Côté cultures, le développement des sojas se déroule dans des conditions meilleures que prévues. De plus, les prévisions météo sont plutôt favorables pour les prochains jours. La récolte pourrait donc baisser moins fortement que prévu. D’autre part, le rapport hebdomadaire sur les ventes de produits agricoles publié jeudi par l’USDA n’a apporté aucun soutien aux prix avec des ventes jugées faibles. Sur une semaine, le soja US cède donc 13 $/t à 311 $/t, son plus bas niveau depuis mai.
Le colza français résiste
Malgré le recul des cours d’huile de palme depuis la semaine dernière et la tendance baissière du complexe soja, les prix du colza français n’ont que légèrement baissé. Ils reculent de seulement 1 €/t en Fob Moselle et à Rouen. Le prix à terme s’est montré plus sensible au contexte mondial, il perd environ 4 €/t à 376,25 €/t sur Euronext. La récolte européenne reste attendue à son plus bas niveau depuis 2006, ce qui soutient les cours.
Du côté de la demande, la décision de la Commission européenne d’appliquer une taxe provisoire sur les importations de biodiesel indonésien a soutenu le prix d’huile (malgré le recul de l’huile de palme), et par ricochet celui de la graine.
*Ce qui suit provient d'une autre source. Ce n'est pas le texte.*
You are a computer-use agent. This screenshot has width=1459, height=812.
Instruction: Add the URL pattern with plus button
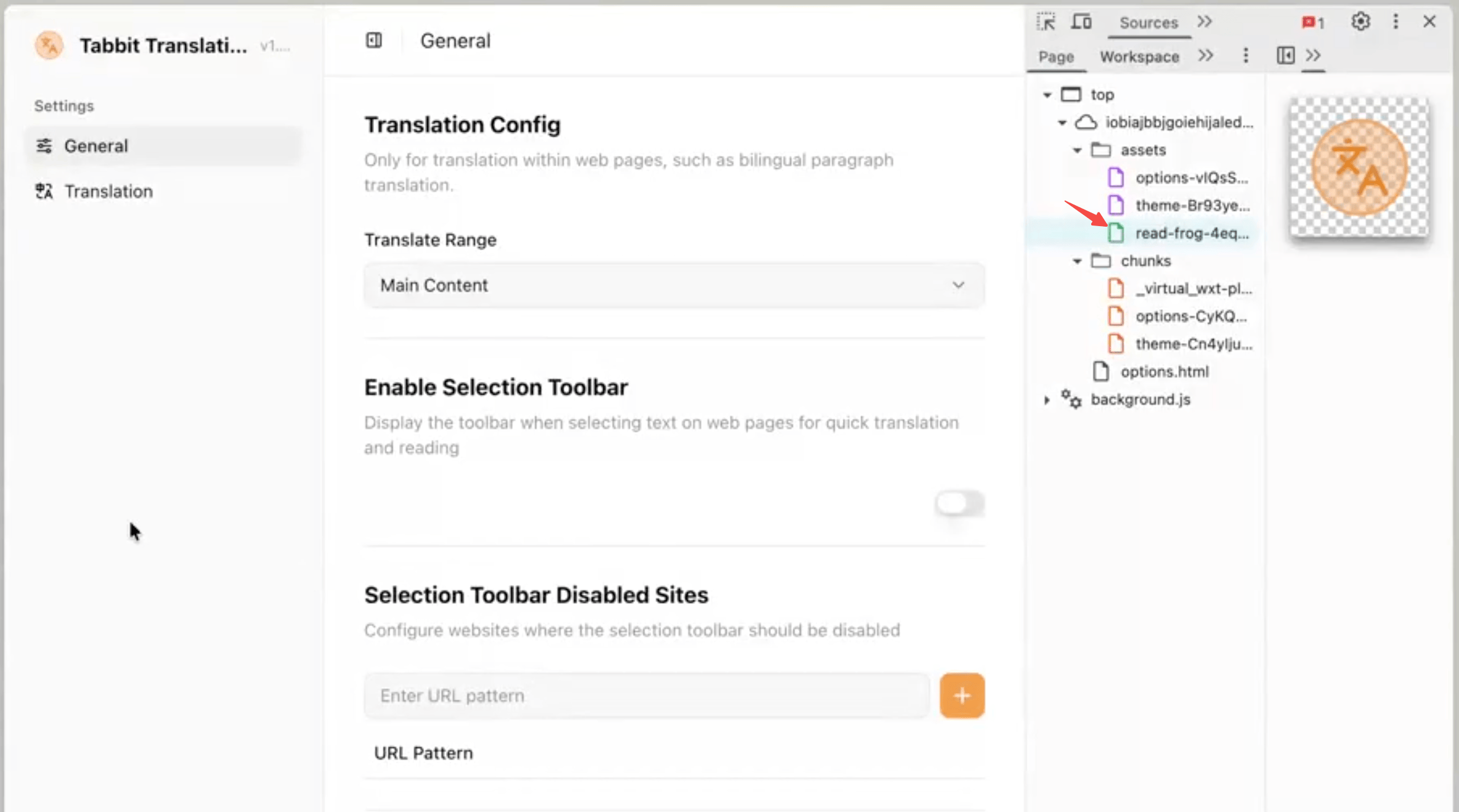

Le colza français bénéficie également d’une nouvelle baisse de l’euro face au dollar US résultat de la décision de la banque centrale américaine de baisser son taux d’intérêt directeur.
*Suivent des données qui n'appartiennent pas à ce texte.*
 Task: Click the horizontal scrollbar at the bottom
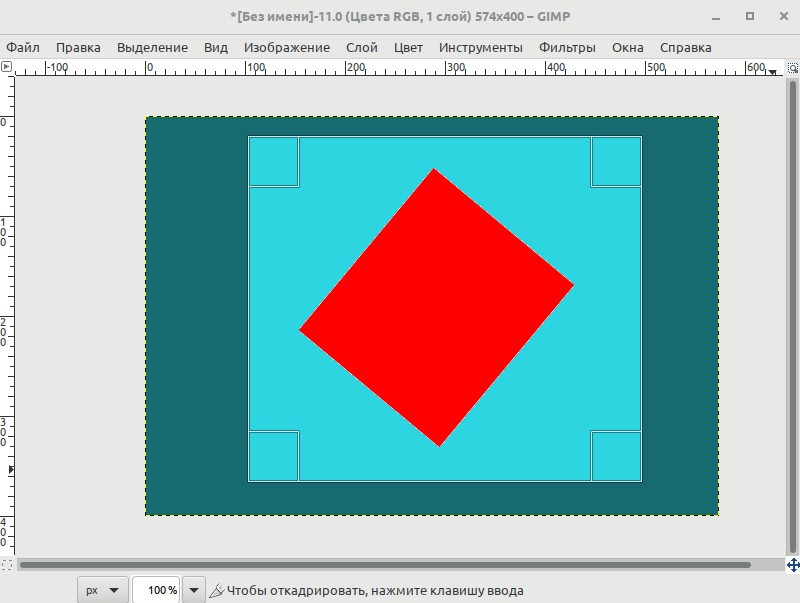pos(385,565)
Le tournesol en légère hausse
Le prix du tournesol français nouvelle récolte gagne 5 €/t depuis la semaine dernière à 325 €/t à Saint-Nazaire face à une demande industrielle soutenue associées aux craintes liées à l’impact du déficit hydrique sur le volume de la nouvelle récolte. En mer Noire, le prix du tournesol est resté stable à 370 $/t, tiraillé entre le ralentissement de la demande à l’exportation et le renchérissement du prix de l’huile. Les prix intérieurs ukrainiens cèdent du terrain en raison de la baisse de la demande des triturateurs, ces derniers disposent des stocks suffisants d’ici l’arrivée de la nouvelle récolte.
Le tourteau de soja suit la graine, le pois presque stable
À Chicago, le prix du tourteau de soja est en nette baisse depuis la semaine (-12 $/t à 323 $/t). Ce fort recul s’explique par la baisse de la graine américaine pénalisée par les tensions commerciales. En France, le tourteau de soja cède 3 €/t à 322 €/t dans le sillage de l’origine US. Le prix du pois est presque inchangé depuis la semaine dernière, il cède 1 €/t à 190 €/t.
À SUIVRE : avancée et qualité des récoltes en mer Noire et UE, conditions climatiques européennes et nord-américaines pour le maïs et le tournesol, conflit commercial entre USA et Chine, évolution du taux de change euro/dollar, publication par l’USDA des surfaces semées en maïs et soja le 12 août.